Work to be completed:
Begin at the line below that has "Image resolution: width=1200" and stop after the line that has "This screenshot has height=796, width=943.". Please restate only those lines, word for word.

Entries provided:
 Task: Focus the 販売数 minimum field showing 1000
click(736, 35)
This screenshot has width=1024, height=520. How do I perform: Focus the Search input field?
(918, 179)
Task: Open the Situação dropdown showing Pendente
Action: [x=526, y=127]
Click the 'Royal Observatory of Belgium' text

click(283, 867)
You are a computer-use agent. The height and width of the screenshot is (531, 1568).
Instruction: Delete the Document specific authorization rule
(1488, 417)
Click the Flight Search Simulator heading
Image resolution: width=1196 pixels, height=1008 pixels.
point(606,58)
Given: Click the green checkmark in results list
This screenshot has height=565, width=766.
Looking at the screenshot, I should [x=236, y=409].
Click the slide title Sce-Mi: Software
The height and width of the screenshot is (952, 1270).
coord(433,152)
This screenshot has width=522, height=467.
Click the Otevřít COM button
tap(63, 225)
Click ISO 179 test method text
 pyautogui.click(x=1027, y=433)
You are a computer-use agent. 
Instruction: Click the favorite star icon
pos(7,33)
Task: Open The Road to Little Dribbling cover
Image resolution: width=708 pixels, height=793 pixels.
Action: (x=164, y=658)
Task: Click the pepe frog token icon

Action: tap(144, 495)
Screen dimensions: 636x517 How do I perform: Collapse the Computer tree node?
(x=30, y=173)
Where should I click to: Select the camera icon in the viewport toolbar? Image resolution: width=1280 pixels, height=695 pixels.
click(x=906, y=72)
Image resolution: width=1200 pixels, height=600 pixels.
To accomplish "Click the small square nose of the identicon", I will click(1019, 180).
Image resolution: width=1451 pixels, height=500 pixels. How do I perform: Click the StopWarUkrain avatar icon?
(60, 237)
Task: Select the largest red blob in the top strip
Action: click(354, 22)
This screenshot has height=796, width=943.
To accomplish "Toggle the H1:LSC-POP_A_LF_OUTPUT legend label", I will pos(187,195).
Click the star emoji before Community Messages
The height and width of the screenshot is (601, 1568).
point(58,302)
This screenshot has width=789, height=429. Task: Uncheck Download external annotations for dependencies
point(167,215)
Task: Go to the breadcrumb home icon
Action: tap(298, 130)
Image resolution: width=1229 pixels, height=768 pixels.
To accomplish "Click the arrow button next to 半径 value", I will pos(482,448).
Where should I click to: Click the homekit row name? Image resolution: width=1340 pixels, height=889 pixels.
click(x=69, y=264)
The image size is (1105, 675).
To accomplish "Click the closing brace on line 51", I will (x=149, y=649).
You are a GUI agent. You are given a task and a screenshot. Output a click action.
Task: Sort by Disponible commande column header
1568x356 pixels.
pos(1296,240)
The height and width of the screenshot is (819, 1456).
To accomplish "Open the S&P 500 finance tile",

Response to the task:
Image resolution: width=1200 pixels, height=600 pixels.
To accomplish "Click the small square nose of the identicon", I will click(1019, 180).
Image resolution: width=1451 pixels, height=500 pixels. How do I perform: Click the StopWarUkrain avatar icon?
(60, 237)
Task: Select the largest red blob in the top strip
Action: click(354, 22)
This screenshot has height=796, width=943.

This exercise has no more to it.